◆ **Aim 1**
Condense the paragraph beginning "After several methods to get them out" in the passage about Paul Afoko and the party suspensions into a short bulleted list that keeps its main facts.
◆ **Aim 2**
Supply what comes next in the passage about Paul Afoko and the party suspensions, starting after its final sentence.

◆ **Source**
** Begin **

Prior to his death, Adam Mahama was alleged to have mentioned that Paul Afoko's brother, Gregory was one of those who assaulted and poured acid on him. The Police subsequently arrested Gregory, investigated and presented him before the courts.
Calls for Paul Afoko and Agyapong to be pushed out of the party, which started before the murder however continued to grow.

After several methods to get them out of the party failed, petitions were made by some members of the party to the disciplinary committee of the party, which recommended Afoko's suspension. Afoko was suspended though he disputed the legality of the suspension. Later on the same method was used to suspend Kwabena Agyapong as well as one Vice Chairman of the party, Sammy Crabbe.

** End **

◆ **Dataset extract**

** Begin **

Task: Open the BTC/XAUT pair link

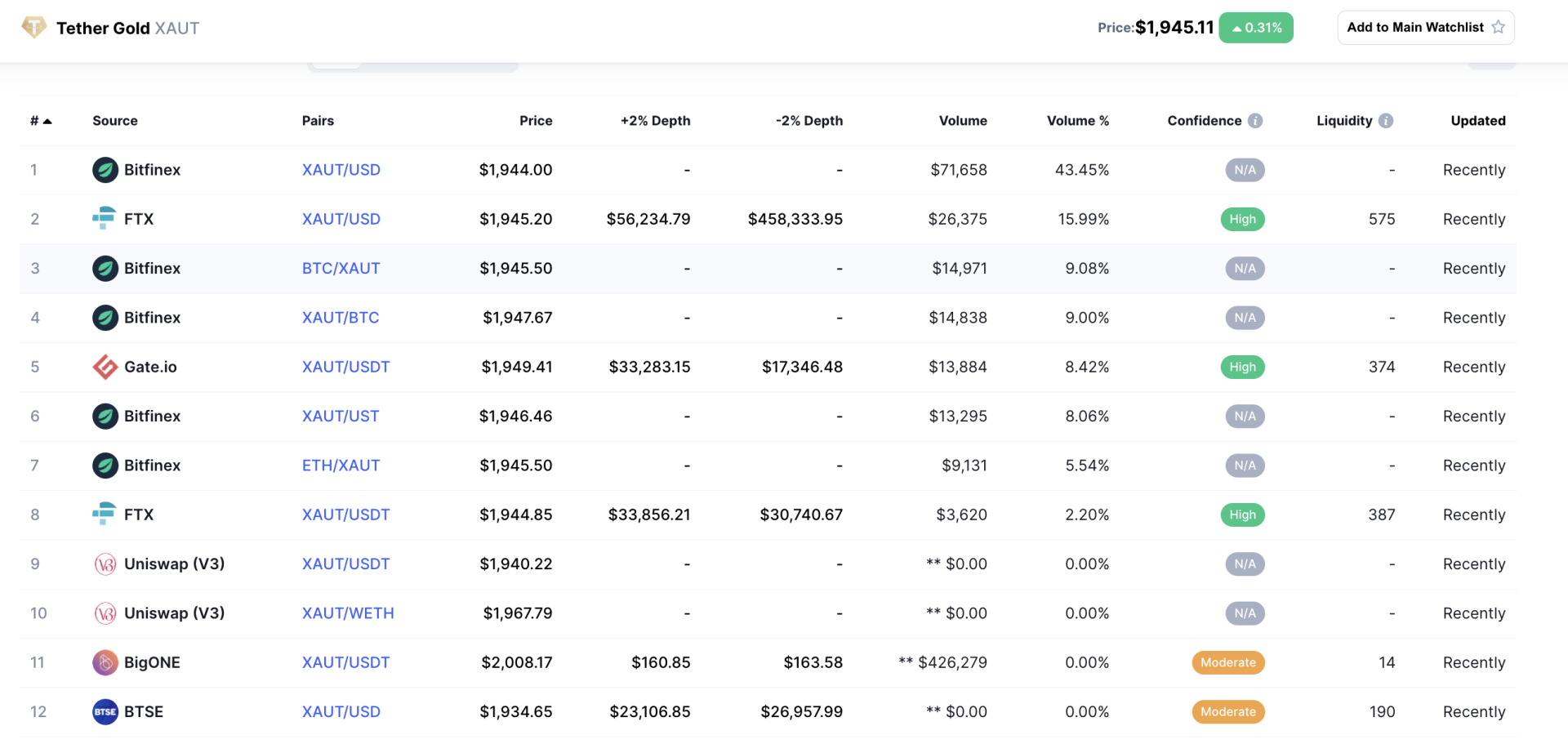Action: coord(341,268)
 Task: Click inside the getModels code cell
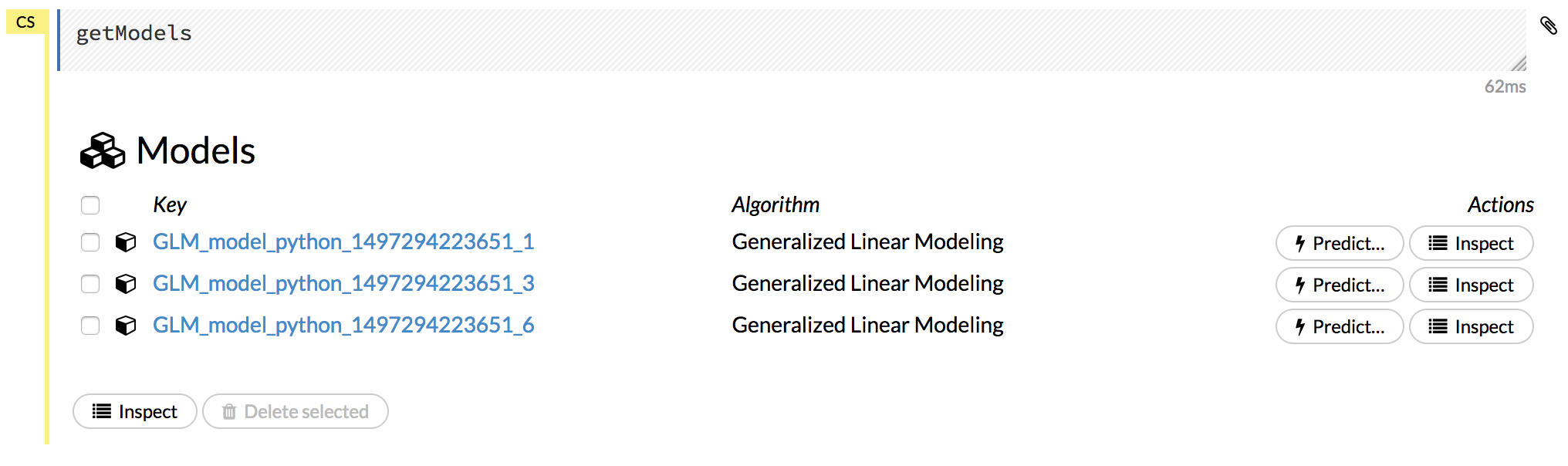pyautogui.click(x=463, y=35)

** End **

◆ **Written reply 1**
- Several attempts to remove them from the party failed, so some members petitioned the party's disciplinary committee.
- The committee recommended Afoko's suspension.
- Afoko was suspended, though he disputed the legality of the suspension.
- The same method was later used to suspend Kwabena Agyapong and Vice Chairman Sammy Crabbe.

◆ **Written reply 2**
==Personal life==
He attended the Mfantsipim School in Cape Coast and obtained a BSc Degree in Civil Engineering from the Kwame Nkrumah University of Science and Technology in Kumasi. Kwabena Ayepong for a long period of time hosted sports programmes on Ghana's State Television Station owned by the Ghana Broadcasting Corporation.

Agyapong worked for a long time with the Ghana Highway Authority. He also owns a civil engineering firm, Constro Consult Limited.
Kwabena Agyapong is married to Lawrencia Agyapong and has three children.